Thanks to a couple of distribution snags, Gus Van Sant’s Milk, the biopic about former San Francisco city supervisor Harvey Milk, finally made it to Fayetteville this weekend. The film, based on a screenplay by Duncan Lance Black, depicts the brief political career of Harvey Milk, often described as the first openly gay elected official, before he was murdered by fellow supervisor, Dan White, who also killed Mayor George Moscone.  Because the film came out several weeks ago, in the midst of the 2008 presidential election and, more crucially, California’s Proposition 8 vote, the reception of the film has been shaped by the continued culture wars over the definition of marriage.  Given Milk’s own involvement in fighting the 1978 Proposition 6 (“the Briggs Amenment,” discussed here by Rob Epstein, director of the 1984 documentary, The Times of Harvey Milk), which would have prevented gays and lesbians from working in public schools, it’s impossible not to see the resonances between the two eras, and I think the reception of the film invites us to use it as a political tool in supporting marriage rights.

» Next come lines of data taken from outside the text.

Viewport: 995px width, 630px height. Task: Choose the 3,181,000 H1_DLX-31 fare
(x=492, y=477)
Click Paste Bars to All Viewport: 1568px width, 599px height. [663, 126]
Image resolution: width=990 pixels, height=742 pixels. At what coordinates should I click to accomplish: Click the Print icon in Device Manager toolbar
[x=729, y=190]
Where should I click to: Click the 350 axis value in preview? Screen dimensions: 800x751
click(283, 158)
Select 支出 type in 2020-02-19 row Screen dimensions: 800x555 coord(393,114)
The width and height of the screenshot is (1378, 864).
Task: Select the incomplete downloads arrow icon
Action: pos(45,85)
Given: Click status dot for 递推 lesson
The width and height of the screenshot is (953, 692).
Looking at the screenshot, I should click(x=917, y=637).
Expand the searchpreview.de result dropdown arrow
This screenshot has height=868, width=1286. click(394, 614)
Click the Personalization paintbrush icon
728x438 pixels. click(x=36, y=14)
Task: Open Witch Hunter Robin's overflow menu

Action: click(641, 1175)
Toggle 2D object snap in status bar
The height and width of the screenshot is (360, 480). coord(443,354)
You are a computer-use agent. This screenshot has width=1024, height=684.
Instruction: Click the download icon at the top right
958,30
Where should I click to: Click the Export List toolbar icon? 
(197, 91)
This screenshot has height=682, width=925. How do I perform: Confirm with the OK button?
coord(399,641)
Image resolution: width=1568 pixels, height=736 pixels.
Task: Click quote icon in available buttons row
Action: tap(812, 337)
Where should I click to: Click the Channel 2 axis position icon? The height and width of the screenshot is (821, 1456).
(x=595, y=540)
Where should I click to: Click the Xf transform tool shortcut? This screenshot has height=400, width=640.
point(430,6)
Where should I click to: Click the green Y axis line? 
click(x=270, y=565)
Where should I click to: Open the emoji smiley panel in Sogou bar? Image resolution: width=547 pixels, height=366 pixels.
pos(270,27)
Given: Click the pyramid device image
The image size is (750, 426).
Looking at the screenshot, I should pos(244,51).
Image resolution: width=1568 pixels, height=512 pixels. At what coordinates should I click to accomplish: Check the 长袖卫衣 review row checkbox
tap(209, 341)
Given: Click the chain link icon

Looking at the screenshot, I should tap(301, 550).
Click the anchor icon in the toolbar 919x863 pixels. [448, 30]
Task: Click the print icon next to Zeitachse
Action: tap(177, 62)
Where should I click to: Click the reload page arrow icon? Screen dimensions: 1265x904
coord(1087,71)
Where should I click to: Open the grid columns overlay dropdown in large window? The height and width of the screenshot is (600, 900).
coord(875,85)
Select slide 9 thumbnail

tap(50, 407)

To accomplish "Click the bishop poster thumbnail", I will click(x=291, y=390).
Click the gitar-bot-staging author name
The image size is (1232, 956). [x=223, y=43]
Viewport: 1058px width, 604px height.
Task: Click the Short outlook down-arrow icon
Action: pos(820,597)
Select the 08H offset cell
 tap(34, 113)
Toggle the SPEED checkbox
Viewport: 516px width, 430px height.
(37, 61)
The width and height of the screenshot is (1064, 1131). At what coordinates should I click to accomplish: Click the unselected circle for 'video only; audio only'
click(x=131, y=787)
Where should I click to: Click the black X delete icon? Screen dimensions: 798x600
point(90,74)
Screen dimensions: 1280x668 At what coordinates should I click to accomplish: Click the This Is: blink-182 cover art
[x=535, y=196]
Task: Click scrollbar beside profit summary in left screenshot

That being said, Van Sant’s film left me feeling somewhat neutral, a reaction I often have to Oscar-bait films. Van Sant, I believe, brings a lot to the story, crafting it around a tape recorded by Milk a few months before he was assassinated.  In her excellent review of the film, Karina described the narration as an “unnecessary and somewhat illogical framing device,” and I think she may be right to suggest how the narration and other familiar tropes of the biopic make the film appear overly conventional when I hoped that it would push boundaries of genre, image, and film style.  The secondary framing, a chance encounter between Milk and a younger, hippieish Scott Smith (James Franco), establishes a similarly familiar trope of the hero who overcomes apathy or indifference in order to make a difference.

These intimate moments are contratsed with Milk’s gradual evolution into a kind of neighborhood leader (“The Mayor of Castro Street,” as he was often described), his camera shop becoming a center of activism in the gay community.  The film depicts Milk taking his familiar position on top of a box labeled “soap” to lead the crowds of gays and lesbians frustrated at arrests and other police harrassment building alongside Milk’s several campaigns for city office.  While many of these scenes were incredibly powerful, especially the playful repetition of Milk’s signature greeting (“I’m Harvey Milk, and I’m here to recruit you”), here is one moment where I think the conventions of a biopic, which force us to focus on a single aspect of Milk’s story, obscure some of the other valuable work Milk did in his political career, including his work on behalf of unions, senior citizens, and other groups.  This activity, carefully documented in Epstein’s film, disappears, for the most part, leaving us with an incomplete portrait.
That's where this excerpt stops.